Perkins waved red flag, but Wolfe ignored it. Too bad.

“[A. Scott Berg, biographer of Maxwell Perkins] said that when [Thomas] Wolfe wrote a book that detailed how Perkins had hewn his novels from dense forests of Wolfean prose, ‘Perkins begged him, in vain, not to publish it. Max always said that if editors were too well known the public would lose faith in writers, and that, above all, writers would lose faith in themselves. And that is exactly what happened to Thomas Wolfe.’”

— From “Ghost Editor” by Tad Friend in the New Yorker (June 20)

Berg’s  “Max Perkins: Editor of Genius” (1978) underlies the new movie “Genius,” in which Perkins is played by Colin Firth and Wolfe by Jude Law.

A local aside from Mountain Xpress previewer  Ken Hanke: “Now, you might want to know that, no, none of the film takes place in Asheville (apart from one brief bit that’s supposed to be Riverside Cemetery), but considering that it only covers 1929-1938 that’s hardly surprising. “

 

Debunking Wilson’s rave for ‘The Birth of a Nation’

“On February 18 [1915] Wilson and his daughters and his Cabinet gathered in the East Room for the first running of a motion picture in the White House  [“The Clansman,” later retitled “The Birth of a Nation.”]

” ‘It was like writing history with lightning. And my only regret is that it is all so terribly true,’ Wilson purportedly said when the lights came up. In fact, Wilson almost certainly never said it.

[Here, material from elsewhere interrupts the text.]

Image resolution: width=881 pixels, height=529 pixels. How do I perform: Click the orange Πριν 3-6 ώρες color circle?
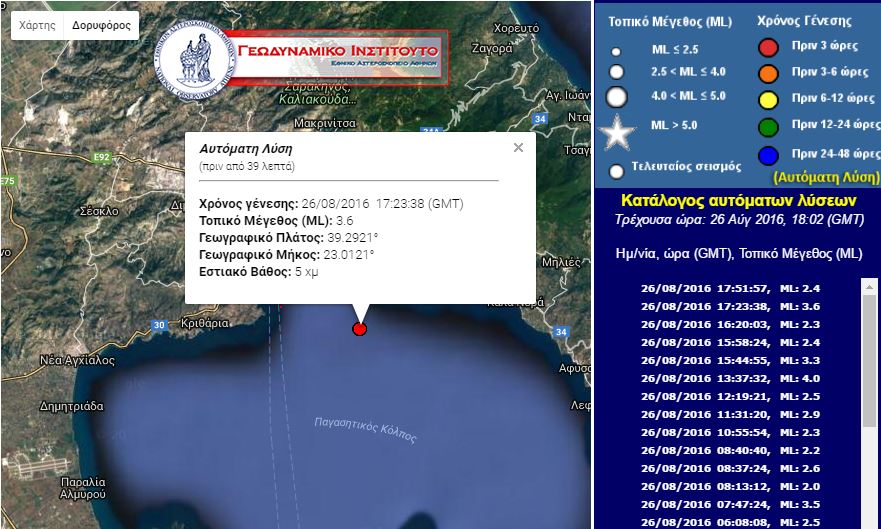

The encomium does not even appear in the unpublished memoirs of the self-serving Thomas Dixon. The only firsthand record of Wilson’s feelings about the film appear in a letter three years later, in which he wrote , ‘I have always felt that this was a very unfortunate production and I wish most sincerely that its production might be avoided, particularity in communities where there are so many colored people.’ … Another member of the audience that night reported that the President seemed lost in thought during the film and exited the East Room upon its completion without saying a word to anybody….

“The comment did not appear in print for more than two decades. In any case, word of a White House screening circulated, and that was tantamount to a Presidential endorsement.”